[WORK REQUIRED]: Copy the passage from the post on apples in early historic Ireland that begins at "Friday, 27 June" and ends after "scholar ‘back in time’.", exchanging "conference" for "symposium".

[SELECTED EXTRACT]:
Friday, 27 June 2014

Apples in early historic Ireland: insights from law texts and archaeobotany

This weekend, I will be attending a conference in honour of Professor Fergus Kelly on the occasion of his retirement. Prof. Kelly’s studies of early Irish law texts have had a profound influence on our understanding of Ireland during the early historic period. His work is also a pleasure to read, being written in an engaging style that helps transport the scholar ‘back in time’.

One of Prof. Kelly’s books, “Early Irish Farming” (Kelly 1997), is a key resource for archaeologists interested in finding out about daily life in early medieval Ireland (AD 400-1100). It is a text that I return to again and again. The book provides an account of farming practices as detailed in law texts from the seventh and eighth centuries AD. A wide variety of topics is addressed, including domestic animals, cultivated crops from fields and gardens, wild animals and plants, food products, farm layouts, land tenure, farm labour, and tools and technology. It is indeed a comprehensive review of many different aspects of farming practice.

[SOURCE INFORMATION]:
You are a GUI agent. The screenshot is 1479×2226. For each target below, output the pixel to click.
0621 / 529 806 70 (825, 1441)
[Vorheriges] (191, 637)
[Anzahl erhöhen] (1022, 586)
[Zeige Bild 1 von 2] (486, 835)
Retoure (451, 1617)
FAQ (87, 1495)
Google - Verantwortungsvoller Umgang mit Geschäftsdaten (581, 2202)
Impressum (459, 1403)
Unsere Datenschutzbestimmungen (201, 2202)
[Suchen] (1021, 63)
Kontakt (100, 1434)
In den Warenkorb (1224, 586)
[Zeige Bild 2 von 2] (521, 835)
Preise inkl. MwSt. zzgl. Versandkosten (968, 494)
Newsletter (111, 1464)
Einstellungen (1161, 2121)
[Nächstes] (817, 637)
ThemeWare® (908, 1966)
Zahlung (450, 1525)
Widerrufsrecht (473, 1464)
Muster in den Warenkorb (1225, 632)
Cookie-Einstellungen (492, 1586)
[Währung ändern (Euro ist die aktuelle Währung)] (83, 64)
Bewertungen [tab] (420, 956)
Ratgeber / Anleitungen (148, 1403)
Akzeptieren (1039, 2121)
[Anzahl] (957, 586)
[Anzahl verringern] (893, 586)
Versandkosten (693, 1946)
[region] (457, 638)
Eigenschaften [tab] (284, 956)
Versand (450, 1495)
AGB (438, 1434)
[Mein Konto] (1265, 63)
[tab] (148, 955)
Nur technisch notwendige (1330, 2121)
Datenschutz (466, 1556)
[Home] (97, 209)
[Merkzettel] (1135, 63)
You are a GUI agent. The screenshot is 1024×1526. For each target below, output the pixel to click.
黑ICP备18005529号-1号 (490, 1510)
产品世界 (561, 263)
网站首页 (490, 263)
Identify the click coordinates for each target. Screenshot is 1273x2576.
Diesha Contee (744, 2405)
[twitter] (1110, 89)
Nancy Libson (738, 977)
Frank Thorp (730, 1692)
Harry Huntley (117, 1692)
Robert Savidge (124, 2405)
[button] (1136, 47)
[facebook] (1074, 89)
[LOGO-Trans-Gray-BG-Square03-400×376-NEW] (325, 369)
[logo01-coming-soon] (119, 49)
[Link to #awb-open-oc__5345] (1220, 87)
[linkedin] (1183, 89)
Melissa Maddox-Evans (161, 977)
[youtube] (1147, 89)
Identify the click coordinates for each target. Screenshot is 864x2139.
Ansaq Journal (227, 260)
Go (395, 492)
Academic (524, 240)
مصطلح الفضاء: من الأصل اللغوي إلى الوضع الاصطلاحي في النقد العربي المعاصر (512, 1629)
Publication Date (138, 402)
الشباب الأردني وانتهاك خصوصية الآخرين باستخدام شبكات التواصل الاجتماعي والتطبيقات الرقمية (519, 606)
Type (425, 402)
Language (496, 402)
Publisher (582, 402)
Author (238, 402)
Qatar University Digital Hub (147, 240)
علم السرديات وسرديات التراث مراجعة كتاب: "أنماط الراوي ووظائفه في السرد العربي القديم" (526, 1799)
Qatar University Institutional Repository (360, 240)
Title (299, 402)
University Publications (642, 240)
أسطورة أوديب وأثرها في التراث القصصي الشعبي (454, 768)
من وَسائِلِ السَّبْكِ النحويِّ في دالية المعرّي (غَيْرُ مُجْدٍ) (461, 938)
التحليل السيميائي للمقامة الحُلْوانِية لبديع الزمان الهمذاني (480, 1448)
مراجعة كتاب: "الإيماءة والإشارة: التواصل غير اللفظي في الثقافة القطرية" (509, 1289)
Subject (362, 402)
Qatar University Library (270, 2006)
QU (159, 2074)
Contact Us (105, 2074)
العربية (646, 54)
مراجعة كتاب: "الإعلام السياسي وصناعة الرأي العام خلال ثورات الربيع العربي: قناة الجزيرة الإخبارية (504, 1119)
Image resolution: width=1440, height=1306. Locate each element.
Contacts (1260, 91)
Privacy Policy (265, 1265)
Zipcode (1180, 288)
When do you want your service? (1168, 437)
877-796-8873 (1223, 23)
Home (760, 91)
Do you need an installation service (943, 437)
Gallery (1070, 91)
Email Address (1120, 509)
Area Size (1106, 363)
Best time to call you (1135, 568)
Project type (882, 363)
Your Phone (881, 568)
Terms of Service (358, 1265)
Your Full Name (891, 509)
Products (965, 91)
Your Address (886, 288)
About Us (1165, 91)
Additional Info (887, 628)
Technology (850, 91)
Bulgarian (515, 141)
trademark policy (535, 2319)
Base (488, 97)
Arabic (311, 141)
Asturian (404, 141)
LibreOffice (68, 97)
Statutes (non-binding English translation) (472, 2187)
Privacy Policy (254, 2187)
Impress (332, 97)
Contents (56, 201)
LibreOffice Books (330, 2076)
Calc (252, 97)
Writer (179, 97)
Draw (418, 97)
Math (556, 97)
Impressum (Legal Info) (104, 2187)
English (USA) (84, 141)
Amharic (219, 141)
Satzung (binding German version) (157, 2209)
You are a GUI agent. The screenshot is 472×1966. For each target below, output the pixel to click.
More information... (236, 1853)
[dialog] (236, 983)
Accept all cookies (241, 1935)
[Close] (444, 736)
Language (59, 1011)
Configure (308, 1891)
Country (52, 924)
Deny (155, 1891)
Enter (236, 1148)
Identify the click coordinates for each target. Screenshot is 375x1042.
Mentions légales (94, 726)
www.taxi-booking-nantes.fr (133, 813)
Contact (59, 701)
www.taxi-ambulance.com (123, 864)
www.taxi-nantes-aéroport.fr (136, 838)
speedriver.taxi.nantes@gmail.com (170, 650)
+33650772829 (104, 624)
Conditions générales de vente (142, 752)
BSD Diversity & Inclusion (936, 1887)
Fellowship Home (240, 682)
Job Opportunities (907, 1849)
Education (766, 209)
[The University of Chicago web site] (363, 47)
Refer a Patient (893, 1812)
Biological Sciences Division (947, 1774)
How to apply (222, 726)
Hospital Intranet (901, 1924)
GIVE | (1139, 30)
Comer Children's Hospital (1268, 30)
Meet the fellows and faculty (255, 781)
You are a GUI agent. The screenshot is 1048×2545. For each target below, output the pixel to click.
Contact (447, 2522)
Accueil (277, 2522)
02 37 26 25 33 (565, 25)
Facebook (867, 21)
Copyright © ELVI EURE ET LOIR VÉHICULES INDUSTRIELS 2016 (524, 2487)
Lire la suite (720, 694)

[WRITTEN SOLUTION]:
Friday, 27 June 2014

Apples in early historic Ireland: insights from law texts and archaeobotany

This weekend, I will be attending a symposium in honour of Professor Fergus Kelly on the occasion of his retirement. Prof. Kelly’s studies of early Irish law texts have had a profound influence on our understanding of Ireland during the early historic period. His work is also a pleasure to read, being written in an engaging style that helps transport the scholar ‘back in time’.